SolveYourProblem Article Series: Skin Cancer
Help Me Understand Skin Cancer



Squamous Cell Carcinomas (Skin Cancer)
- Causes, Symptoms, Treatments

The second most common type of skin cancer is called squamous cell carcinoma. It concerns the older cells that have been pushed to the surface of the epidermis by the continuous healthy growth of basal cells deep within the skin.

This type of skin cancer is the result of some damage occurring to the underlying skin cells and slowly a lump or tumor will develop right under the skin. It seems to happen most often on the face, perhaps near the lower lip, on the ears, or on the hands. It can manifest itself as a bump that is thickened, scaly, red, or crusty. It could resemble a wart. If it occurs on the rim of the ear or the lip it seems to become more aggressive in its growth.

This also seems to be a cancer that affects more men than women and occurs more often with individuals who are fair-skinned and who are older that sixty years of age. However, it can affect anyone who lives in a warmer climate or whose work and/or play keep them outdoors in the sun a great deal. However, for some reason it is a cancer that tends to be less invasive if it is found on skin that is sun-damaged by sun exposure than if it is found on a part of the body that does not normally get the same exposure to the sun.

The causes of squamous cell carcinoma can include such carcinogenic sources such as: the accumulated lifetime exposure to the suns harmful rays, a reaction to treatments for psoriasis that includes using Psoralen or Ultraviolet A radiation, exposure to radiation from radiotherapy, chemicals such as arsenic, the human papilloma virus, and smoking.

Some genetic factors can also play a role in causing squamous cell carcinoma if the individual inherits the DNA defect called xeroderma pigmentosa wherein the cells have difficulty repairing themselves.

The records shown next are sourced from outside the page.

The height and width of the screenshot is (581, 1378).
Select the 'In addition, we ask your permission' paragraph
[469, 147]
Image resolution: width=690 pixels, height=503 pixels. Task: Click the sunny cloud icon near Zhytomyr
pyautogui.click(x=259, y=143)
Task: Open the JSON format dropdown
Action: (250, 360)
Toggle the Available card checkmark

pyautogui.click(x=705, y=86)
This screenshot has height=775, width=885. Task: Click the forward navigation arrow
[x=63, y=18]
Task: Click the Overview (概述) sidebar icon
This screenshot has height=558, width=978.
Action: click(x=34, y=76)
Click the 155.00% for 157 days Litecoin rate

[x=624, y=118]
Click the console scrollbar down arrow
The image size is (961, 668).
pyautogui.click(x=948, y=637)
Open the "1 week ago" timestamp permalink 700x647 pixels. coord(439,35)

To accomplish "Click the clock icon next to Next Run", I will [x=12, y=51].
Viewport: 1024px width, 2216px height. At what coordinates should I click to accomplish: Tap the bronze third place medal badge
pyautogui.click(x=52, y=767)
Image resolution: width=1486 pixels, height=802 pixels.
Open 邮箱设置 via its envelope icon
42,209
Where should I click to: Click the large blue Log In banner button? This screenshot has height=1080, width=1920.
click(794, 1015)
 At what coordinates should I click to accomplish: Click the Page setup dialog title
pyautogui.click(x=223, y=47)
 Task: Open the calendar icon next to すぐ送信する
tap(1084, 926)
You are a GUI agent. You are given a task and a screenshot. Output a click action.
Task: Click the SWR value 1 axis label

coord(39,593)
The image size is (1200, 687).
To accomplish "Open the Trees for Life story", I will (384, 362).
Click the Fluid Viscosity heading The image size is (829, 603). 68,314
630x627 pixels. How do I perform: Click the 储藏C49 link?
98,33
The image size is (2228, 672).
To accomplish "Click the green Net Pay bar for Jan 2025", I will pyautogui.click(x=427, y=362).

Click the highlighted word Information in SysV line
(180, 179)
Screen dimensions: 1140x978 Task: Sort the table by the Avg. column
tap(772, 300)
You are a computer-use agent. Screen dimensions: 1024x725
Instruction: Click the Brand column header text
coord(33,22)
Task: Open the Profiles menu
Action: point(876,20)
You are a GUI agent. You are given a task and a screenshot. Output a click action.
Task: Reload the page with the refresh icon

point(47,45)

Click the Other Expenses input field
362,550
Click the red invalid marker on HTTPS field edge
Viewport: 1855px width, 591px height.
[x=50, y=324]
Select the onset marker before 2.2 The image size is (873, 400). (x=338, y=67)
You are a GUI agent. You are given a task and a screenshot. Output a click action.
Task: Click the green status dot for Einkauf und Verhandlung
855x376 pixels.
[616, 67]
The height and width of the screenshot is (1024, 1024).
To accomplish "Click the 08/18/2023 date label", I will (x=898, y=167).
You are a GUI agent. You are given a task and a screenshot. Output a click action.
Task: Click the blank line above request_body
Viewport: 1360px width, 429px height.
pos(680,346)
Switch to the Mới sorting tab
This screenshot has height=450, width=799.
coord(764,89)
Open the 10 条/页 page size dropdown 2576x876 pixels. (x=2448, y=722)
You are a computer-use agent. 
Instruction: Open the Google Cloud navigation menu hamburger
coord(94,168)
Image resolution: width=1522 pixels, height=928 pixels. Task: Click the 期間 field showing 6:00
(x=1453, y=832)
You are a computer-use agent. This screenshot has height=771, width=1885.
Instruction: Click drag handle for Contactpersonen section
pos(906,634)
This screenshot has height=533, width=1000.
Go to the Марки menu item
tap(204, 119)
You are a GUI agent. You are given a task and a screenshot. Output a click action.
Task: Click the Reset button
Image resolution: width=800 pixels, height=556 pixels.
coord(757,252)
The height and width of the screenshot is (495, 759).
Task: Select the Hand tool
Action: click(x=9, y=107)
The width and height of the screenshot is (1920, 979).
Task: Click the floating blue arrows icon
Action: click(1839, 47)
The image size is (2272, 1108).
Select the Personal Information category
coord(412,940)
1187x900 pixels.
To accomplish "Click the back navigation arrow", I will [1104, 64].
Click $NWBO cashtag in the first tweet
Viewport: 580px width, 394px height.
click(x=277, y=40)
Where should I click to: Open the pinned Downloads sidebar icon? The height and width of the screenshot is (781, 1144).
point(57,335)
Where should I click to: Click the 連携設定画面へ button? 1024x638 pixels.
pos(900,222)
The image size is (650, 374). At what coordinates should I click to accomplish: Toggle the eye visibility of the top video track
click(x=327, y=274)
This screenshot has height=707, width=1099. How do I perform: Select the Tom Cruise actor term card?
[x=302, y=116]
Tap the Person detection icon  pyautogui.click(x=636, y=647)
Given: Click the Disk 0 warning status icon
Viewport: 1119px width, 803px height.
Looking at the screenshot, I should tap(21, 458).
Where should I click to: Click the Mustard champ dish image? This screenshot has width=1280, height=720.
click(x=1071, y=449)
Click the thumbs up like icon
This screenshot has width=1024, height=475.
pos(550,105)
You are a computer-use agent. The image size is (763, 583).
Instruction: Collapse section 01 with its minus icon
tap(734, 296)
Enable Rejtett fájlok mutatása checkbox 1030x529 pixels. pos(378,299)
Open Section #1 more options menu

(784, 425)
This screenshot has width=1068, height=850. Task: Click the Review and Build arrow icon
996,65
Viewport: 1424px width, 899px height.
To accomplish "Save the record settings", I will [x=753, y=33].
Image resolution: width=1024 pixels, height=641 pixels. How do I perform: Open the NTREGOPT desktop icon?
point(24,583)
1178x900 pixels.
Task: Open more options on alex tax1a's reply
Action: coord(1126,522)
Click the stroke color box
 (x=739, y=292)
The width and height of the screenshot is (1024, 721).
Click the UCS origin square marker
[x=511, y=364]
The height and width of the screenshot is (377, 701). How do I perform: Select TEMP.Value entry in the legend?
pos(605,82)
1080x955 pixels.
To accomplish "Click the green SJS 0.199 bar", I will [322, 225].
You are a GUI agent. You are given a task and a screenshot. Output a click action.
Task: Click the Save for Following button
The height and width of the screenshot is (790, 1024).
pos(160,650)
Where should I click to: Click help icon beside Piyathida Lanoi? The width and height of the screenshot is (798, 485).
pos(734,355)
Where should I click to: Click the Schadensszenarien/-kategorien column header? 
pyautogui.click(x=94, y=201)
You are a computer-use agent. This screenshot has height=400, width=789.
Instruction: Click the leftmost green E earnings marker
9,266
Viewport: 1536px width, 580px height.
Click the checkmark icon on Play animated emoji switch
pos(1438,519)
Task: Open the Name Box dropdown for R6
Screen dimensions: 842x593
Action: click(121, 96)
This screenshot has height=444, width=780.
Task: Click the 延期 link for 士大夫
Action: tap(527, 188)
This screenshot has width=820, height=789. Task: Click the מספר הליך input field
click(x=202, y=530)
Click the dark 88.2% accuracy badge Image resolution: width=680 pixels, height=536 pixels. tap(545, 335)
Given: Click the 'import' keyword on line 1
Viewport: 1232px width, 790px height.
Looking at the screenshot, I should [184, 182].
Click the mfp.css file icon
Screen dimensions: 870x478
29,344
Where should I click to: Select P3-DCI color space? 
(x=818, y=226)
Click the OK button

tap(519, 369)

Or they have very little pigment coloring such as in albinism that leaves them extremely sensitive to the sun.

Other problem areas are if a person has wounds from an injury or other thermal type burn that refuses to heal well, or if they are more vulnerable due to taking anti-rejection drugs after a transplant and their immune system is greatly lowered.

As with basal cell carcinoma this cancer is treated according to the location, size and grade of the tumor or lesion. The age and health of the patient is also considered. The treatment consists basically of surgical options. Simple excision may be used if the area is small and has not spread.

If the carcinoma is larger, on or near sensitive areas such as an eyelid, has been left untreated for a long time, or is in danger of recurring the doctor may opt to use what is called the Moh's Technique which means that he will slowly remove the lesion or tumor by slicing it in layers. He or she will do this until they are certain to have gotten all the tumor and they have reached healthy tissue.

At times the physician may feel that radiation is needed to be certain that any surrounding cancer cells are killed or it may be necessary if the lymph nodes are at risk. It may also help with larger tumors and be a replacement for surgery if the patient is unable or unwilling to accept it.

In some cases where the cancer may have spread to other parts of the body it will be necessary to include chemotherapy to kill the radical cells.